Find the line with "Where should I" in the data below. Repeat it and every line after it exactly, but not the pictures.
☆ ☆ ☆ ☆ ☆
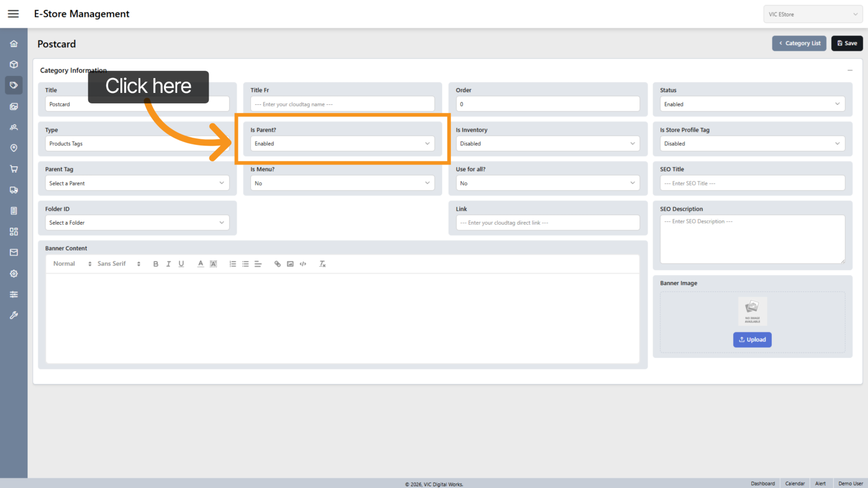The width and height of the screenshot is (868, 488).
Task: Open the text color picker
Action: (200, 264)
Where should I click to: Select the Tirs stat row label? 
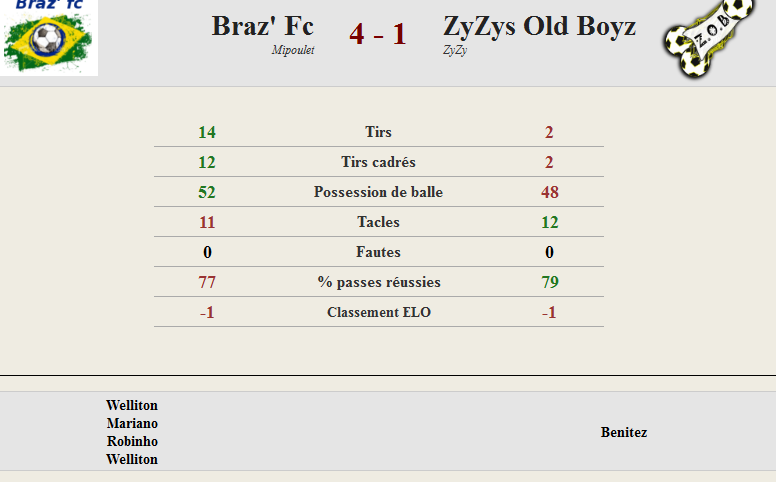379,132
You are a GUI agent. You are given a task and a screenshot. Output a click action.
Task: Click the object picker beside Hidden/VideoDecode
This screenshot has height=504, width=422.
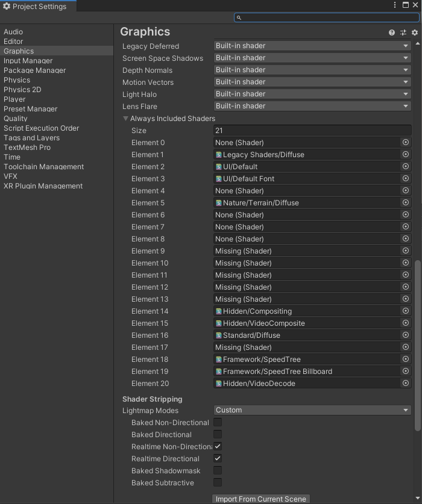click(406, 384)
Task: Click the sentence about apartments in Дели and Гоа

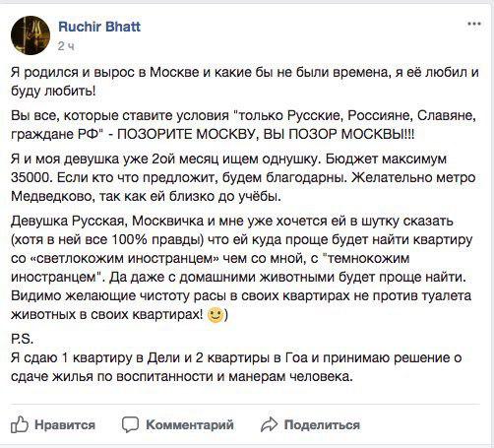Action: pos(236,367)
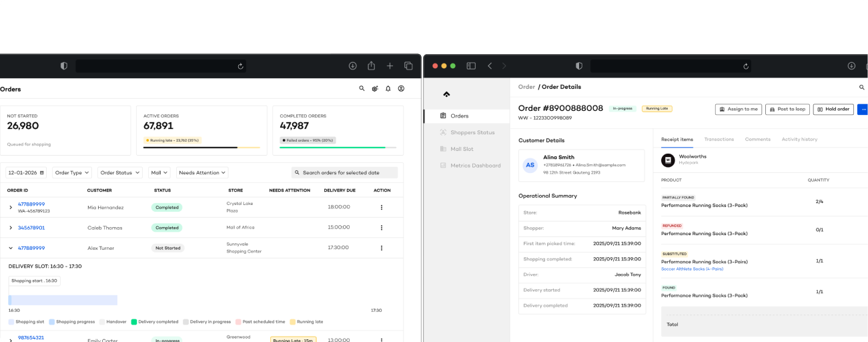Collapse the expanded Alex Turner order row
868x342 pixels.
coord(11,248)
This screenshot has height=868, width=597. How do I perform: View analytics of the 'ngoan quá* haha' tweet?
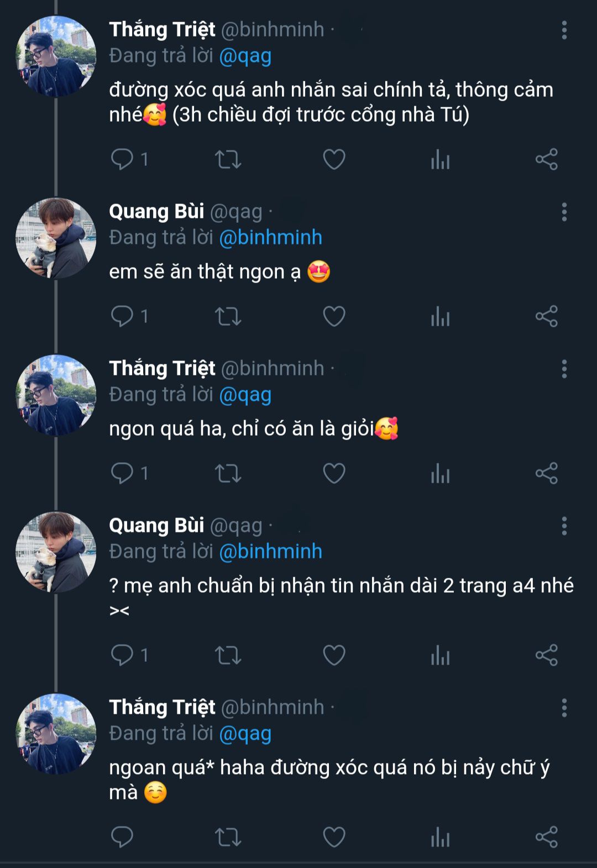tap(440, 836)
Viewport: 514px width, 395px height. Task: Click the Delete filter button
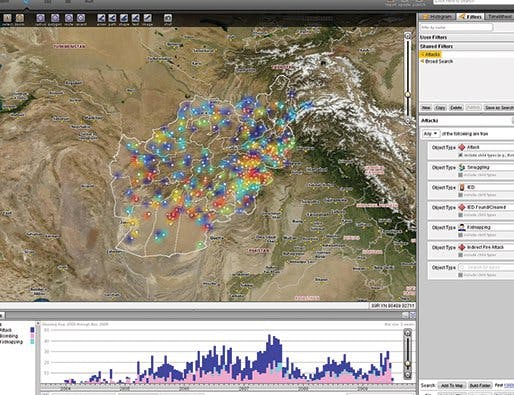(x=456, y=108)
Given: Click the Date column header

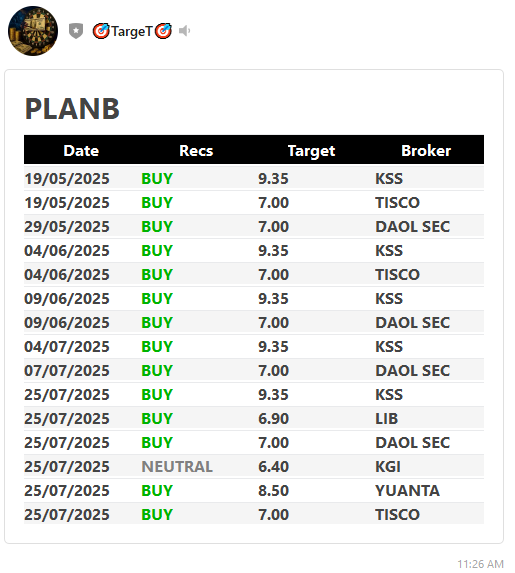Looking at the screenshot, I should point(81,151).
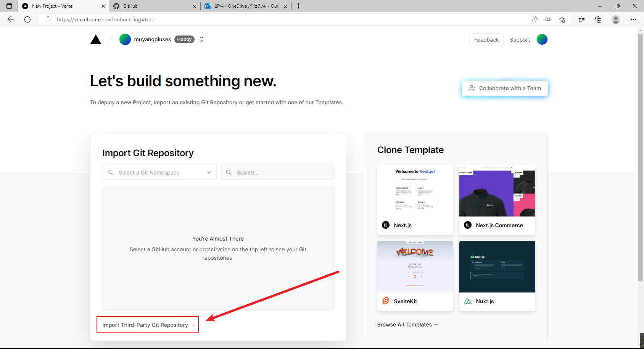Viewport: 644px width, 349px height.
Task: Open browser Settings and more ellipsis
Action: click(633, 19)
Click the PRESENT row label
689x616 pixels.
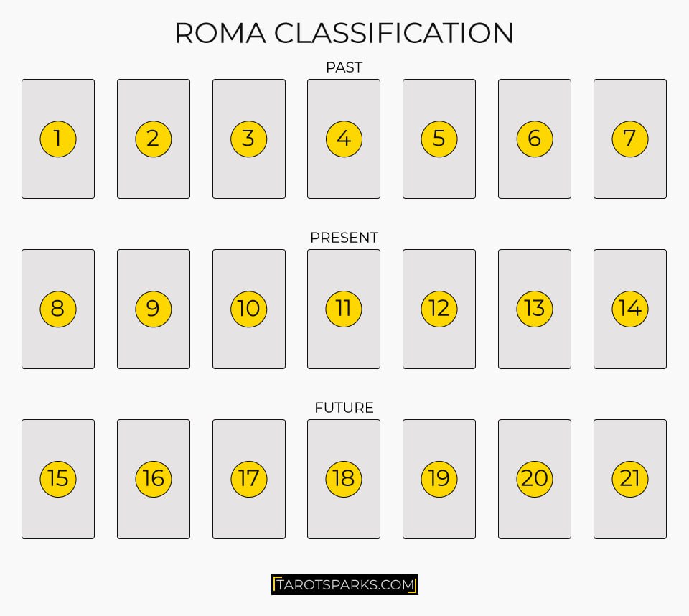(344, 238)
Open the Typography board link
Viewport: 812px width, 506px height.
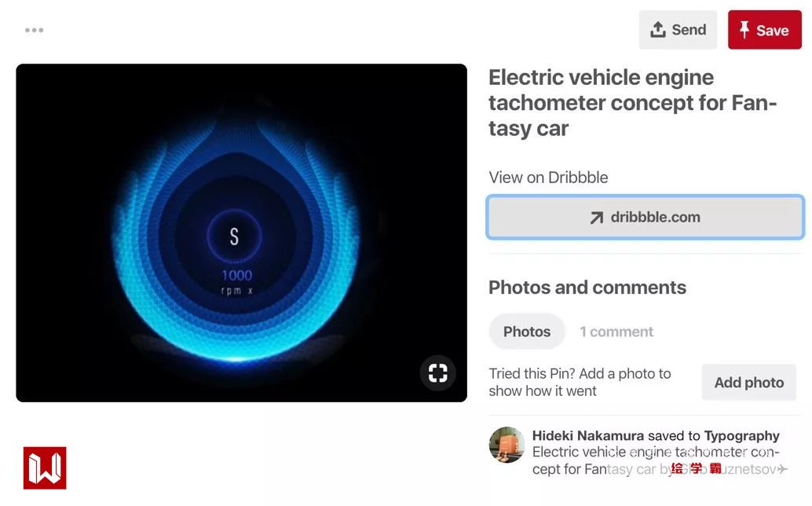pyautogui.click(x=741, y=435)
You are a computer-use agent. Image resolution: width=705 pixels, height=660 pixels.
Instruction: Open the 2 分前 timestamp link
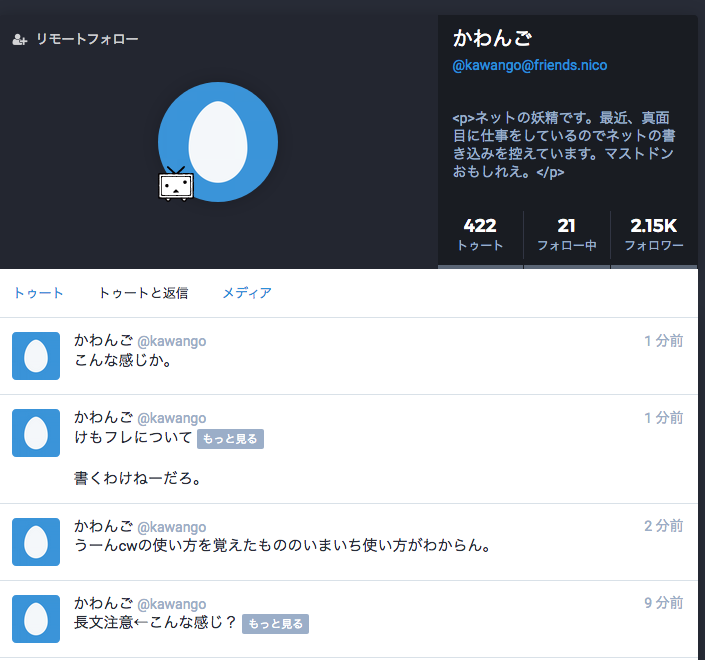tap(663, 526)
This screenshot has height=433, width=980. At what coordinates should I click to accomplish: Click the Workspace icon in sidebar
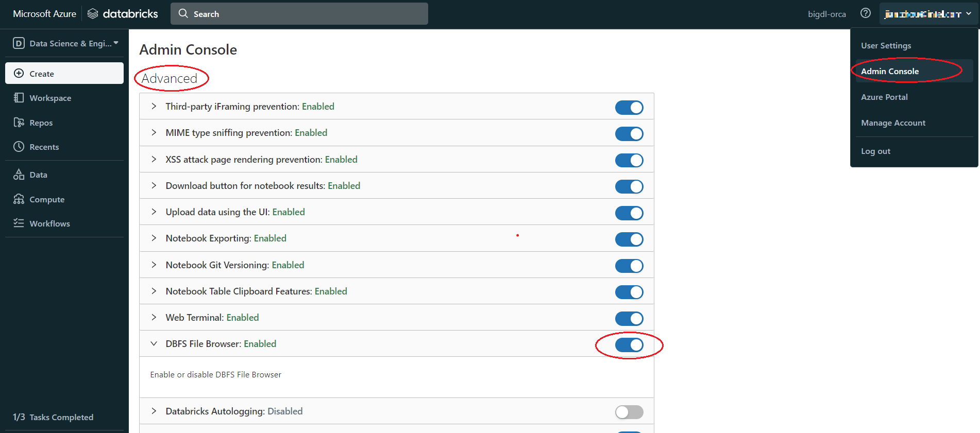pyautogui.click(x=19, y=98)
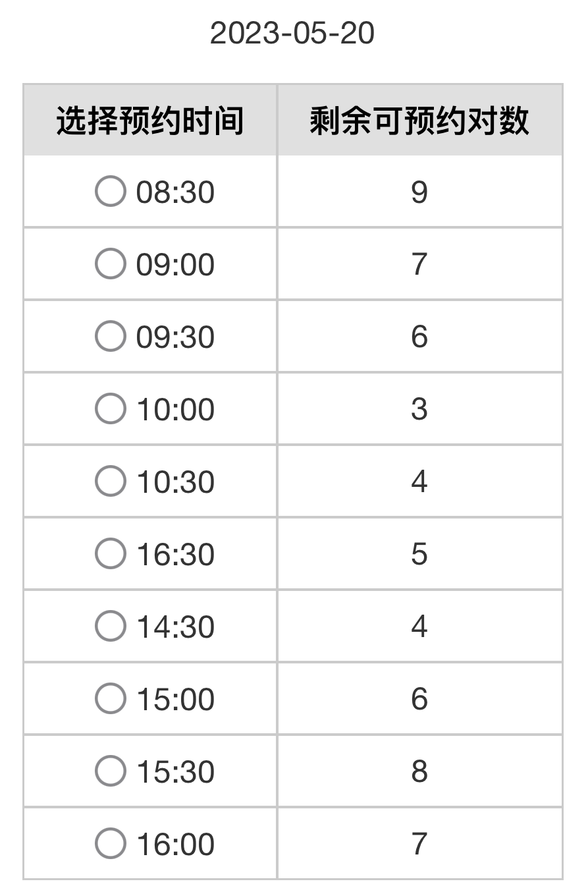Viewport: 588px width, 894px height.
Task: Click the 10:00 time label text
Action: coord(175,410)
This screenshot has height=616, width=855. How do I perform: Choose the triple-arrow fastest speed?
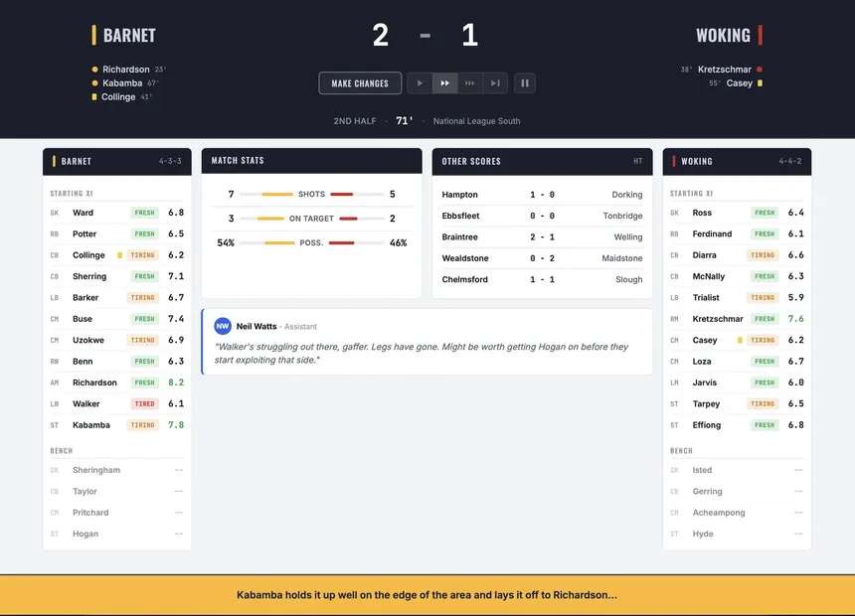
☆ ☆ ☆ ☆ ☆
Exercise result
Where should I click to: Select the Tirs stat row label? 
379,132
You are a GUI agent. You are given a task and a screenshot. Output a click action.
Task: Click the object picker beside Hidden/VideoDecode
This screenshot has height=504, width=422.
click(406, 384)
Task: Click the sentence about apartments in Дели and Гоа

Action: pos(236,367)
Collapse the expanded Alex Turner order row
868x342 pixels.
coord(11,248)
This screenshot has height=868, width=597. How do I perform: View analytics of the 'ngoan quá* haha' tweet?
tap(440, 836)
Viewport: 514px width, 395px height. Task: Click the Delete filter button
(x=456, y=108)
Given: Click the Date column header

Looking at the screenshot, I should point(81,151).
Viewport: 644px width, 349px height.
Task: Open browser Settings and more ellipsis
Action: click(633, 19)
Click the PRESENT row label
689x616 pixels.
(344, 238)
Open the Typography board link
Viewport: 812px width, 506px height.
pyautogui.click(x=741, y=435)
You are a computer-use agent. Image resolution: width=705 pixels, height=660 pixels.
Instruction: Open the 2 分前 timestamp link
tap(663, 526)
This screenshot has height=433, width=980. At what coordinates should I click to accomplish: Click the Workspace icon in sidebar
pyautogui.click(x=19, y=98)
Viewport: 588px width, 894px height.
Task: Click the 10:00 time label text
Action: coord(175,410)
This screenshot has height=616, width=855. How do I perform: Choose the triple-arrow fastest speed?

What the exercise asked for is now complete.